Friday, May 11, 2001

China ready to
repair relations with U.S.
after EP-3 incident

By Thomas Wagner
Associated Press

HONOLULU >> As officials from the United States and China held their highest-level meeting since the spy plane crisis, Beijing's finance minister yesterday signaled the Chinese were ready to set the incident aside to prevent a further deterioration of Sino-U.S. relations.

Finance Minister Xiang Huaicheng and U.S. Treasury Secretary Paul O'Neill met on the sidelines of an annual meeting of the Asian Development Bank, primarily to discuss economic issues.

"The only thing they talked about was their respective economies," said U.S. Treasury spokeswoman Michele Davis. She declined to provide any further details about the meeting.

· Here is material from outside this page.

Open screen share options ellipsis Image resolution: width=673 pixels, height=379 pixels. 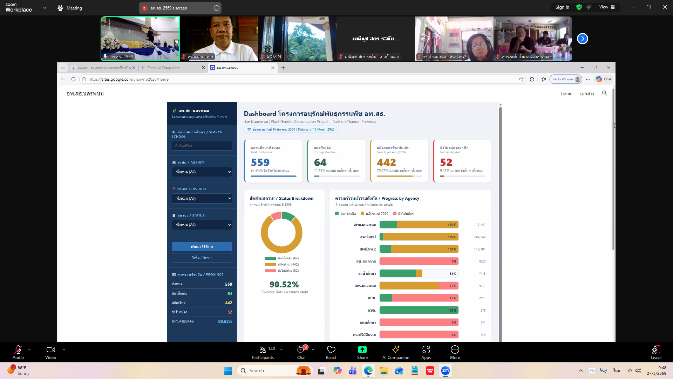(x=217, y=8)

Before the session with O'Neill, Xiang told reporters "there has been satisfactory resolution to the troubles" between Beijing and Washington.

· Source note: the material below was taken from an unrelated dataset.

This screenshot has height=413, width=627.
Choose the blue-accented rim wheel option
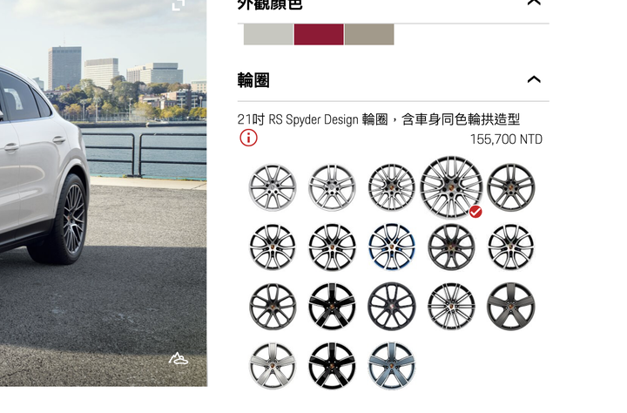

He also said Beijing did not see the dispute as having strained relations more severely than past diplomatic showdowns.

Xiang gave no indication that new agreements had been reached on the issue but made it clear the conflict would not remain an obstacle to returning U.S.-Chinese relations to a more normal footing.

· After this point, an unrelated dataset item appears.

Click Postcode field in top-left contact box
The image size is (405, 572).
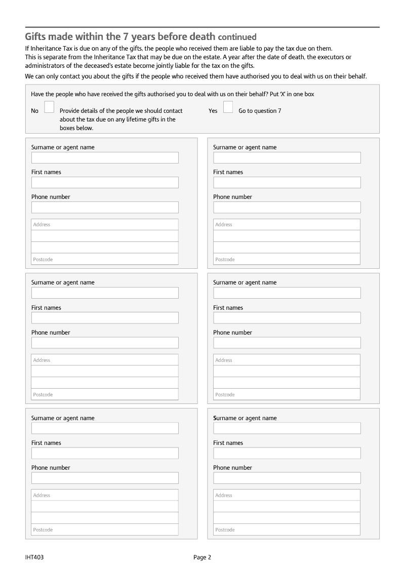[105, 259]
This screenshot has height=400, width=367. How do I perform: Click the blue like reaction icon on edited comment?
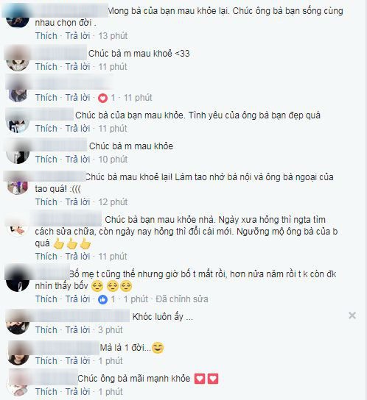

"Secretary O'Neill (and I) share a consensus that we need to talk" to resolve any outstanding issues, Xiang said. "I trust Secretary O'Neill will ask me whatever questions he has and tell me whatever he wishes to tell."

The last high-level meeting between Chinese and U.S. officials was in March, when Chinese Deputy Prime Minister Qian Qichen visited the White House.

Relations between the two countries took a steep downturn after the April 1 collision between a U.S. Navy EP-3E surveillance plane and a Chinese fighter jet over the South China Sea. The Chinese plane crashed, killing the pilot, and the U.S. plane made an emergency landing on China's Hainan island.

China released the 24 U.S. crewmembers after 11 days and allowed U.S. officials to inspect the plane. They determined it could be repaired and flown off the island, but China has refused to allow it.

U.S. forces resumed surveillance flights off China's coast Monday, further angering Beijing.